Il mantenimento di truppe USA in Siria rappresentava il rischio di offrire un bersaglio facile alle ritorsioni dei siriani, dei turchi, degli iraniani, delle milizie sciite irachene e dei russi. Troppo pericoloso e troppo inutile visto il fallimento di tutta la strategia. Certamente questa decisione non piace nè al Pentagono nè allo Stato profondo (deep State) ma forse è una decisione ponderata presa da Trump a seguito di un incontro con il premier turco Erdogan che deve avere prospettato a Trump il rischio di uno scontro con i turchi e la perdita definitiva di un importante alleato della NATO.

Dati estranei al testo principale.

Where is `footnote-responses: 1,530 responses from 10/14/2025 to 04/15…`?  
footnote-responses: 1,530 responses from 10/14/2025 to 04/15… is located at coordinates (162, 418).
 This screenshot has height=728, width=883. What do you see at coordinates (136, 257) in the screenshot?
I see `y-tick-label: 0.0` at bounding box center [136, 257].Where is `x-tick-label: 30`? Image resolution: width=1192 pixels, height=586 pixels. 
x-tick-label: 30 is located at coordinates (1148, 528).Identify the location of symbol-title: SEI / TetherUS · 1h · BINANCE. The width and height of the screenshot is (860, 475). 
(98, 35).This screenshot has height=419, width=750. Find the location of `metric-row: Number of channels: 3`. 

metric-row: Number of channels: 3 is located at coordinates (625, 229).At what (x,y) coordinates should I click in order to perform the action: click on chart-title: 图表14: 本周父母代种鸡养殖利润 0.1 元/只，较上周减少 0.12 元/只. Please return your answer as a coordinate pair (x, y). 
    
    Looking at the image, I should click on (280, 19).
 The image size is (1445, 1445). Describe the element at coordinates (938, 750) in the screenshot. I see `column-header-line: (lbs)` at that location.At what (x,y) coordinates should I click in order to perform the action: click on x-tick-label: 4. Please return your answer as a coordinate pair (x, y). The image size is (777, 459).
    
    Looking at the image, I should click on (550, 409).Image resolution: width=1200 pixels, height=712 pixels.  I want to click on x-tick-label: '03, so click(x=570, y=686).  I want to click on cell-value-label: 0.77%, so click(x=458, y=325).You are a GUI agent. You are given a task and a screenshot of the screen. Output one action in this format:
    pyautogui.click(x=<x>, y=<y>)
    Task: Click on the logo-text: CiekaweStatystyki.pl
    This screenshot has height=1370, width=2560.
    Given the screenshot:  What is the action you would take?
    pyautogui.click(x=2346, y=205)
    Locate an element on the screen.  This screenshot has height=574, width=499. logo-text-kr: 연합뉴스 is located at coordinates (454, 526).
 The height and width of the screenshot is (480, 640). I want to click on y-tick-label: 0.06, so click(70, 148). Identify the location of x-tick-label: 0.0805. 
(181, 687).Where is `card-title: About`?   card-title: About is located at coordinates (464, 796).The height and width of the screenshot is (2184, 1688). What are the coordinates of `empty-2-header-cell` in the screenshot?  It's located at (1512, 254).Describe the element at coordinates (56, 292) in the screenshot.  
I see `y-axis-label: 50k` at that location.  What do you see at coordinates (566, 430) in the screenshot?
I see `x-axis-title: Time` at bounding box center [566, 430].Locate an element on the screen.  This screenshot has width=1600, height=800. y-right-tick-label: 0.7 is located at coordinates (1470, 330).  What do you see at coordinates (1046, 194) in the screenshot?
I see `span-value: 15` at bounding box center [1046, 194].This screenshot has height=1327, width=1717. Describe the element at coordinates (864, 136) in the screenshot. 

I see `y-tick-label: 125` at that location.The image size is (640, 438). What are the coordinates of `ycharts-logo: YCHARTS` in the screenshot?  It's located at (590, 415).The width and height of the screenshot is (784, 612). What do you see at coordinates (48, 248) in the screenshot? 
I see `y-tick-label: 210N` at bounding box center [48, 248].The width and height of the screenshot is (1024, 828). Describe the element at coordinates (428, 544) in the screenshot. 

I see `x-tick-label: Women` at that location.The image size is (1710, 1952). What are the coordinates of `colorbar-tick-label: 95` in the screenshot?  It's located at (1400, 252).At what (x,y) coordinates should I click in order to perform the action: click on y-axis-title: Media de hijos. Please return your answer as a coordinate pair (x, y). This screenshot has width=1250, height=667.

Piuttosto che correre questo rischio, Trump ha deciso di sua iniziativa il ritiro unilaterale per non trovarsi impantanato in un conflitto troppo complesso e troppo difficile da potersi districare per Washington con la abituale retorica dei “portatori di democrazia”.
Gli USA sono divisi su tale decisione in quanto ci sono i politici che vogliono abbandonare il campo e quelli che dipendono dalla lobby israelita che vogliono la permanenza delle truppe ed anzi il loro rafforzamento. Loro, gli statunitensi non stanno abbandonando un alleato quanto piuttosto si stanno ritirando perchè sono stati sconfitti, i proclami di vittoria sull’ISIS non bastano a mascherare tale sconfitta.
Il piano di Washington e di Tel Aviv di rovesciare il governo siriano è fallito ed è andato a vuoto anche quello di creare un governo fantoccio come anche è stato mancato l’obiettivo di dividere la Siria, in particolare di creare uno stato sunnita (un califfato) nel nord dove ci sono i pozzi di gas e petrolio, tanto quanto la pretesa della creazione di una entità curda.
Con l’ipotesi di uno stato curdo il pregiudicato n. 1 sarebbe stata la Turchia…..quest’ultimo è stato il fattore che ha obbligato gli USA ad abbandonare il campo. Con il ritiro degli USA il pregiudicato n. 1 è lo stato di Israele.
Gli USA avevano due alternative: continuare a proteggere Israele continuando ad appoggiare uno stato curdo che sarebbe stato attaccato dalla Turchia, oppure lasciare il campo. Hanno preferito la seconda ipotesi. Rischiavano un nuovo Vietnam con una fuga precipitosa, meglio sbandierare una presunta vittoria sull’ISIS a cui non crede nessuno.
Da questi fallimenti derivano delle conseguenze: Gli Stati Uniti sono fuori dal buona parte del Medio Oriente e la Russia diventa l’arbitro ed la potenza affidabile vista da tutti come il vero stato leader che può condurre i giochi nella regione e consolidare i propri interessi. L’Asse della resistenza, Siria, Hezbollah e Iran, ne esce rafforzato e per Israele inizia un periodo non facile dove è finita la sua supremazia militare e le pretese sioniste di creare la “grande Israele” a spese degli altri popoli. Non è ancora chiaro se la dirigenza di Israele si vorrà rassegnare al nuovo scenario che esce dal ritiro degli Stati Uniti dalla regione ed alla presenza della Russia come garante del nuovo assetto dell’area.

Netanyahu preoccupato

Se Israele volesse attaccare la Siria e lanciare una sfida alla Russia, pochi dubitano che questa volta troverebbe pane per i suoi denti. Sarà difficile che i leader sionisti vogliano rischiare direttamente un conflitto con la Russia, facile prevedere che preferiranno mandare avanti gli altri, che siano gli americani, i curdi, i turchi o i mercenari della Monarchia Saudita per farli combattere in loro vece.

3 Commenti

  • stefano
    20 Dicembre 2018

    Vedremo….

  • redfifer
    21 Dicembre 2018

    Le merde le riconosci sempre dalla faccia da culo e Netanyhau in questo campo, non è secondo a nessuno!

  • Mardunolbo
    21 Dicembre 2018

    approfitteranno per fare le scarpe a Maragnau e infileranno al suo posto un Avigdor Lieberman che sarà peggio…e la guerra sarà certissima.